Bedside Placement of the Postpyloric Tube in Infants

The aim of this quality improvement practice project was to determine whether the current practice for postpyloric tube placement by the bedside nurses in the neonatal intensive care unit is safe and effective.

Patients in the neonatal intensive care unit are a vulnerable population with specific nutritional requirements, which include increased protein and caloric needs for adequate growth. Some infants cannot tolerate gastric feeds and need to have postpyloric feeds to grow. Placement of a postpyloric tube can be done by gastric insufflation. Gastric insufflation is a technique where air is inserted into the stomach as a nasogastric tube is advanced through the pylorus to the duodenum. There is research to support this technique in pediatrics, but scant evidence exists for placement of postpyloric tubes in the infant population.

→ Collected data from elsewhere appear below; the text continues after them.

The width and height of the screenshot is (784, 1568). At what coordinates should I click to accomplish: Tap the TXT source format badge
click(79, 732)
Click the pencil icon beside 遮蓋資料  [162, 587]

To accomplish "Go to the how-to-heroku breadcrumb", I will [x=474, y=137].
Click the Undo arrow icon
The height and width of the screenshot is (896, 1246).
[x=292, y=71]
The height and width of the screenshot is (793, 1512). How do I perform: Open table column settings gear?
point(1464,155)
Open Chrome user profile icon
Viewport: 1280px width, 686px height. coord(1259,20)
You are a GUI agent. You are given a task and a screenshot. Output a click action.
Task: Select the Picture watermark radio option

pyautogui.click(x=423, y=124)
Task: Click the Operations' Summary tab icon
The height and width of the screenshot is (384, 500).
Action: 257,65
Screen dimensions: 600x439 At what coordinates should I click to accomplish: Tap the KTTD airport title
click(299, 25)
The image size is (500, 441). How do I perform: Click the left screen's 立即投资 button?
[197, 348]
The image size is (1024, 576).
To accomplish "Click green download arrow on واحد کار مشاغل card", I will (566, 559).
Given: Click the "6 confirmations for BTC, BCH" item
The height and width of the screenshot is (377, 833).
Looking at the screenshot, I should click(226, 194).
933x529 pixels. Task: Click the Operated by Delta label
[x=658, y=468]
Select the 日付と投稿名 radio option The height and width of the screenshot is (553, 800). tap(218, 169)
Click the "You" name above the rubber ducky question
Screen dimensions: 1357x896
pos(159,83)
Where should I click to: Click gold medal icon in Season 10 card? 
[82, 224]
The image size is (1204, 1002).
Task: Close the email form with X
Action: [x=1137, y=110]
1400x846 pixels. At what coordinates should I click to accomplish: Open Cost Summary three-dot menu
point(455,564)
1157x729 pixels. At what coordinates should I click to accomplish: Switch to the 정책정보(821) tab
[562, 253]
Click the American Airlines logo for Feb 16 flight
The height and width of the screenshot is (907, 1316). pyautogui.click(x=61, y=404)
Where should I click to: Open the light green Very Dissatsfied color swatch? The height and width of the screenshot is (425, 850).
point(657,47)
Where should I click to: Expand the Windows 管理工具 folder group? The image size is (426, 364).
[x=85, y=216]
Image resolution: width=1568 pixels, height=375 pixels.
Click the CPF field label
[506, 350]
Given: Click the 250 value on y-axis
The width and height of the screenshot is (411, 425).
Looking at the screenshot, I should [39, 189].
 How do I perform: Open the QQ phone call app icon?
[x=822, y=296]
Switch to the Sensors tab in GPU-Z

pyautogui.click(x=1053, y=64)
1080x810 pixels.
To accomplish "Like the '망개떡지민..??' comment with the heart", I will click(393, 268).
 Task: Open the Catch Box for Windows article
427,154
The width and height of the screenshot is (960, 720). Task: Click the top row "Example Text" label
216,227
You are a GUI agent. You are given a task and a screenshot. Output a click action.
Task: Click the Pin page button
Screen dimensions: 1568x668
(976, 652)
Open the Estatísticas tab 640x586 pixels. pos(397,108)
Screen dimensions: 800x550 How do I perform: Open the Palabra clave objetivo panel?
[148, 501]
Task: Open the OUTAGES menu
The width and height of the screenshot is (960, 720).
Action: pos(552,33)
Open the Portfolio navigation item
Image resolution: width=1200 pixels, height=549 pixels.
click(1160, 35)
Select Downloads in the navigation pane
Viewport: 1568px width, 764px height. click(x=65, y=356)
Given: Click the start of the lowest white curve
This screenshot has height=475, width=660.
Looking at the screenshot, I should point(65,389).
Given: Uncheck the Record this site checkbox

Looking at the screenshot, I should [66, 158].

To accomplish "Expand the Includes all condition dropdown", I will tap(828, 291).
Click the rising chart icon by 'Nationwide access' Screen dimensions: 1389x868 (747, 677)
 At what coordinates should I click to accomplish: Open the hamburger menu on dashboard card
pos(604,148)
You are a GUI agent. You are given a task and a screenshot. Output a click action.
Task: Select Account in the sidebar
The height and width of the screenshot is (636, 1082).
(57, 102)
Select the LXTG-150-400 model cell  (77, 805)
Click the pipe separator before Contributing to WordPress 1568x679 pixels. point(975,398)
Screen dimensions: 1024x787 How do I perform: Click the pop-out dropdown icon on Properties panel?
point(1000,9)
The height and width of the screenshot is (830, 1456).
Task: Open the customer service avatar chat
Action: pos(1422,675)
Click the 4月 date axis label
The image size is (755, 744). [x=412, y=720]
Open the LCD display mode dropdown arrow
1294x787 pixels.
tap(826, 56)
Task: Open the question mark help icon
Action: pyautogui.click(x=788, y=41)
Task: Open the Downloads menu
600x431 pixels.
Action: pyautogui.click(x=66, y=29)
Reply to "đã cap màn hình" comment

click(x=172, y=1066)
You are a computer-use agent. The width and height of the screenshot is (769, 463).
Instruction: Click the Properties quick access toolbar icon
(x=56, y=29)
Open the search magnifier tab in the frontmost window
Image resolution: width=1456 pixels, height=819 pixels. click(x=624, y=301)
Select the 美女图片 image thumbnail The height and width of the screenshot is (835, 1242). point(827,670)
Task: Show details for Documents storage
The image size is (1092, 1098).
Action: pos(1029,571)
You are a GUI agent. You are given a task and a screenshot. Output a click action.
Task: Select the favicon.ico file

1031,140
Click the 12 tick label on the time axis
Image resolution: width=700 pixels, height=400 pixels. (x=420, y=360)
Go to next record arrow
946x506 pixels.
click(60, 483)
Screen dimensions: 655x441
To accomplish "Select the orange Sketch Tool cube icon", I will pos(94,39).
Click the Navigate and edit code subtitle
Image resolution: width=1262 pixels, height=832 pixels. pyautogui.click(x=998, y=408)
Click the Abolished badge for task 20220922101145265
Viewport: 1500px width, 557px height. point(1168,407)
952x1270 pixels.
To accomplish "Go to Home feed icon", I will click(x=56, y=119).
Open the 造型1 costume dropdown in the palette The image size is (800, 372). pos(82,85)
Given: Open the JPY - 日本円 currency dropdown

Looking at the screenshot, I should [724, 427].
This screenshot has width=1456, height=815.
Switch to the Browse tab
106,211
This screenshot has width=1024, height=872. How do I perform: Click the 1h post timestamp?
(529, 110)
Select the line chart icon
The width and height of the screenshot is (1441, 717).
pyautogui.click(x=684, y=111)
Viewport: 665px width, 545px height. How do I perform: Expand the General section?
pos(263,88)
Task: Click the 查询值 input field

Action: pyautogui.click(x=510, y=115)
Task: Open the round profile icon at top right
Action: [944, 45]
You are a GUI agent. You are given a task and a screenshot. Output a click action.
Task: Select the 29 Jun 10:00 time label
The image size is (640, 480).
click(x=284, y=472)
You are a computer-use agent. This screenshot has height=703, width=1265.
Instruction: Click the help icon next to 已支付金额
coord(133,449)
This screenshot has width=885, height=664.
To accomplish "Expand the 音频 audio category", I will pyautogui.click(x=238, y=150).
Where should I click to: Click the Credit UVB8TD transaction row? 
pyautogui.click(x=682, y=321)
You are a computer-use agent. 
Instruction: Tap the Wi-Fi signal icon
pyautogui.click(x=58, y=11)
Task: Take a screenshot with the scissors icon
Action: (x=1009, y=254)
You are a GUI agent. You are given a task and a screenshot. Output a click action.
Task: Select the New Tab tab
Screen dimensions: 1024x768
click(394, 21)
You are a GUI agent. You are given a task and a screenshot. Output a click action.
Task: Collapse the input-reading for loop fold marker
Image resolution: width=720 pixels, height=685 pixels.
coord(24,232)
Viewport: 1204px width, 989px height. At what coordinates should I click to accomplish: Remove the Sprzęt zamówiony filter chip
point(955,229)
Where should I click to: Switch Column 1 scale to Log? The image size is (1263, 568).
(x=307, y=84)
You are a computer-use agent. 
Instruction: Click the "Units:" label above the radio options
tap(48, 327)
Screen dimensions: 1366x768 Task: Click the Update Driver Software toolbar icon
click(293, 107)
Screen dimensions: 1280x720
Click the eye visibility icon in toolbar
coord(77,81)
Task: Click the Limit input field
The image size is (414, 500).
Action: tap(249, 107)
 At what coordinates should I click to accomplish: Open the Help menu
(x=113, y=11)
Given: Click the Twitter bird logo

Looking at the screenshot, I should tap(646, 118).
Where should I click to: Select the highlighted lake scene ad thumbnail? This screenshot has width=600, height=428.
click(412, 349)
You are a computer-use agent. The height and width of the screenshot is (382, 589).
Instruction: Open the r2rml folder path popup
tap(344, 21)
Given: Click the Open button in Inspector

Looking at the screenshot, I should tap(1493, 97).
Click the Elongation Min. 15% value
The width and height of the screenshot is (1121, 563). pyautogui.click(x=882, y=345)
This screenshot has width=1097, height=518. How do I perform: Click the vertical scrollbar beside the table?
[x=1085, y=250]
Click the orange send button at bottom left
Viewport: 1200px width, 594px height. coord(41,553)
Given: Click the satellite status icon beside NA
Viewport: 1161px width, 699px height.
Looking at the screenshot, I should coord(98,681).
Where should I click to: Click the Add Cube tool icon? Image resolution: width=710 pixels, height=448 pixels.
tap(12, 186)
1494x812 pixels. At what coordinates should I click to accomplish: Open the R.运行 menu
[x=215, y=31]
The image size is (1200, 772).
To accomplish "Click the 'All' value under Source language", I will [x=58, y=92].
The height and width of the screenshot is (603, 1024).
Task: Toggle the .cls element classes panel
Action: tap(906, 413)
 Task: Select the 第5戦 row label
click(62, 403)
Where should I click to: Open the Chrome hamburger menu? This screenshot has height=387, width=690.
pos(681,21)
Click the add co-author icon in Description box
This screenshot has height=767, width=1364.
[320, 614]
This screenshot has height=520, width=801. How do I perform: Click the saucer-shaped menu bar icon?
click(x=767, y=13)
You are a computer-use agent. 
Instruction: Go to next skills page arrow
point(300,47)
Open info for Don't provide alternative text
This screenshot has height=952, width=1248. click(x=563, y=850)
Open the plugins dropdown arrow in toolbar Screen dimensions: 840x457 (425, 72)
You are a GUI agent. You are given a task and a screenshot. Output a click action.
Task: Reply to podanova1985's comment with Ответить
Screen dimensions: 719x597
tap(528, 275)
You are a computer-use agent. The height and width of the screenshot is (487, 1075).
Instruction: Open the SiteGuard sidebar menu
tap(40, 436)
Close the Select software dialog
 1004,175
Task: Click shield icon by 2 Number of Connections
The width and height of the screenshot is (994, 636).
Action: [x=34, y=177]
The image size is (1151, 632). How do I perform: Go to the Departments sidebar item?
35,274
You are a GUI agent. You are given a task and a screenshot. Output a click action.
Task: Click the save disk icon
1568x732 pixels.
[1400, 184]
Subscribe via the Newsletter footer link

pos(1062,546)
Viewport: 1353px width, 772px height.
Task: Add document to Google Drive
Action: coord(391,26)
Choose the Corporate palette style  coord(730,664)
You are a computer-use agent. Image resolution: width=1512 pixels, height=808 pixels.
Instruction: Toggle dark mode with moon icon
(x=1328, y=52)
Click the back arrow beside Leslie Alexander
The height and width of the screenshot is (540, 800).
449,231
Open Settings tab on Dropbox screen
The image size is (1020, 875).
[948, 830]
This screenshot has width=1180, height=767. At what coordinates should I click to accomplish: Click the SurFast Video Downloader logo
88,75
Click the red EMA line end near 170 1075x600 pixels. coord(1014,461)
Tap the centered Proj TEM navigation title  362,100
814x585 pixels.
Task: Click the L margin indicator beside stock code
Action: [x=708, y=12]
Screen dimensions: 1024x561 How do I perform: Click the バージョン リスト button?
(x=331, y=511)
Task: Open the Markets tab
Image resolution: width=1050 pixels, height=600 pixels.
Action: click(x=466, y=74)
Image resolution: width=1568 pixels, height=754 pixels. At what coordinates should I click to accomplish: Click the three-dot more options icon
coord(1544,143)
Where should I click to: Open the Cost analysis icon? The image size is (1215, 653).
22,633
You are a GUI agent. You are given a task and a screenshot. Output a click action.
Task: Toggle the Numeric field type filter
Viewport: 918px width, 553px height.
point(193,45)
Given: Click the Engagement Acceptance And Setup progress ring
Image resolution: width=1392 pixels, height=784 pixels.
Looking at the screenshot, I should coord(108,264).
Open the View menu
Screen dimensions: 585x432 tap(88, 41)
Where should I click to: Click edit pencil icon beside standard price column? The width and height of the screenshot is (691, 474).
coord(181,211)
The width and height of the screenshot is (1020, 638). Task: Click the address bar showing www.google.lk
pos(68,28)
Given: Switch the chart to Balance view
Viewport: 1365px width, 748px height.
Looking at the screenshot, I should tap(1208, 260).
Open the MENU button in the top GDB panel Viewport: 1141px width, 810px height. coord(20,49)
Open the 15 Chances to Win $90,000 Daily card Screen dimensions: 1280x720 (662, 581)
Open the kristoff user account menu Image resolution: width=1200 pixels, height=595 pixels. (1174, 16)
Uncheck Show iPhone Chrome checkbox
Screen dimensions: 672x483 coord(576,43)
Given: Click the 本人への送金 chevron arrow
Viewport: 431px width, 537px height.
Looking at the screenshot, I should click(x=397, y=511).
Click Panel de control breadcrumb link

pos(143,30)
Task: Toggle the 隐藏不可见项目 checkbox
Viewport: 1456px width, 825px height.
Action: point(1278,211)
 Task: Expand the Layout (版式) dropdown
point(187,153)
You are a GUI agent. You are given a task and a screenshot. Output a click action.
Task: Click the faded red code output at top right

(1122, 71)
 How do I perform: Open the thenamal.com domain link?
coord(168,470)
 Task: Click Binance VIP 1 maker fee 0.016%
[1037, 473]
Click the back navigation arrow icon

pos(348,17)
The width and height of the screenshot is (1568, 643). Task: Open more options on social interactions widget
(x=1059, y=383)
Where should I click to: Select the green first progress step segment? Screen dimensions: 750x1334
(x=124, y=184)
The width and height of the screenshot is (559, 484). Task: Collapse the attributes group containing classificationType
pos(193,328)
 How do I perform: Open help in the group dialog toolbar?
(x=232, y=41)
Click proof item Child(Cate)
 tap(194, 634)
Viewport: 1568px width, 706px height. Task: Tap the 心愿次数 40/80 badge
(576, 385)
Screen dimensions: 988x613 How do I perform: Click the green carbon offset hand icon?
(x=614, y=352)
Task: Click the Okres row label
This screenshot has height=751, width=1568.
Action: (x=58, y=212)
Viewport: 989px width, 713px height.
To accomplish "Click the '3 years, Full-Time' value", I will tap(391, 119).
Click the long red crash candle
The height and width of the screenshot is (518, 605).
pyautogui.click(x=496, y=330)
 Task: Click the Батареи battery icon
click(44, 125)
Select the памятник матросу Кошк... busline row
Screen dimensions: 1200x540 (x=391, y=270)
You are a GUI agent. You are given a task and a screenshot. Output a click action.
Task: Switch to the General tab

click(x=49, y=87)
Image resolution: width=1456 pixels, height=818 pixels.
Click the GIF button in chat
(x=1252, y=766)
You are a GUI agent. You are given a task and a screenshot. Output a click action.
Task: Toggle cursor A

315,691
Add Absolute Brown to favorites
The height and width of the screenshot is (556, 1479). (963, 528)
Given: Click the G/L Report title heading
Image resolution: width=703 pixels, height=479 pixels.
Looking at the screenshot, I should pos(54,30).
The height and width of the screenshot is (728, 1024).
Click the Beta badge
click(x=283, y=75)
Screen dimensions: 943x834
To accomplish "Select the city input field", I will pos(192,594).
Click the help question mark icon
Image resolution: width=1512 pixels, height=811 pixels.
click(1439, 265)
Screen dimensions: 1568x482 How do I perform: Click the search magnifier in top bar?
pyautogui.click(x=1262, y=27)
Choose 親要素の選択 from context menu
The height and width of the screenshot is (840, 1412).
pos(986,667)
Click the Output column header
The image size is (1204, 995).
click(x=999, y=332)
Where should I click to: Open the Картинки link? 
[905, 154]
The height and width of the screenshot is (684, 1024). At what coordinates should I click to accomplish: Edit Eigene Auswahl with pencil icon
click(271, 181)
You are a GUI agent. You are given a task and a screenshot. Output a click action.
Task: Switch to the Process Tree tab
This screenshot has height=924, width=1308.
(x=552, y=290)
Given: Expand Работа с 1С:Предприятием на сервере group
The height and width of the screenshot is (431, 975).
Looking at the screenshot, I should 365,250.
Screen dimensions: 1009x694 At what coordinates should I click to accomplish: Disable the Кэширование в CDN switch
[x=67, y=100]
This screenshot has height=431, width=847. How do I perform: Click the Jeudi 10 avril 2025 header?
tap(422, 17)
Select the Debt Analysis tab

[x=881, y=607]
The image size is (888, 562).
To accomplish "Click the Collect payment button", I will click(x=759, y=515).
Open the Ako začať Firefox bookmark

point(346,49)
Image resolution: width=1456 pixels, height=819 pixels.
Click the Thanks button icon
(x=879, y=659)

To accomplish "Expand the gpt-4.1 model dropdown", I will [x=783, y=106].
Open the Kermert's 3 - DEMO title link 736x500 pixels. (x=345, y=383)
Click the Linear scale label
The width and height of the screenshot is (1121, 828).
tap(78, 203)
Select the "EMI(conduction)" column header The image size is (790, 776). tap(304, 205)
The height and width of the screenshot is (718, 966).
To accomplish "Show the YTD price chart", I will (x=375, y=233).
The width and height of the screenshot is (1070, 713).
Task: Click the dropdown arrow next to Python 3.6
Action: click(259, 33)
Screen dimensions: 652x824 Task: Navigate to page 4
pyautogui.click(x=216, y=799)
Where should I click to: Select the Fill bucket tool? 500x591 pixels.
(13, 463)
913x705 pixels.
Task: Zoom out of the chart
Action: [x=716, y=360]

 Data were prospectively collected on 38 infants requiring placement of 60 postpyloric tubes over an 8-week period.

The results indicate a success rate of 95.6% for tube placement when a subset of infants diagnosed with congenital diaphragmatic hernia (CDH) (n = 15) was excluded. Six (40%) of the 15 infants with CDH had postpyloric tubes placed successfully. Nursing years of experience did not affect successful postpyloric tube placement.

The postpyloric tube placement policy was modified as a result of findings from this project. Placement of a postpyloric tube with one attempt by the bedside nurse was safe and effective in most preterm infants in our care excluding patients with CDH. The new policy reduced infants’ exposure to radiation due to a decrease in the number of x-rays in comparison to interventional radiology placement.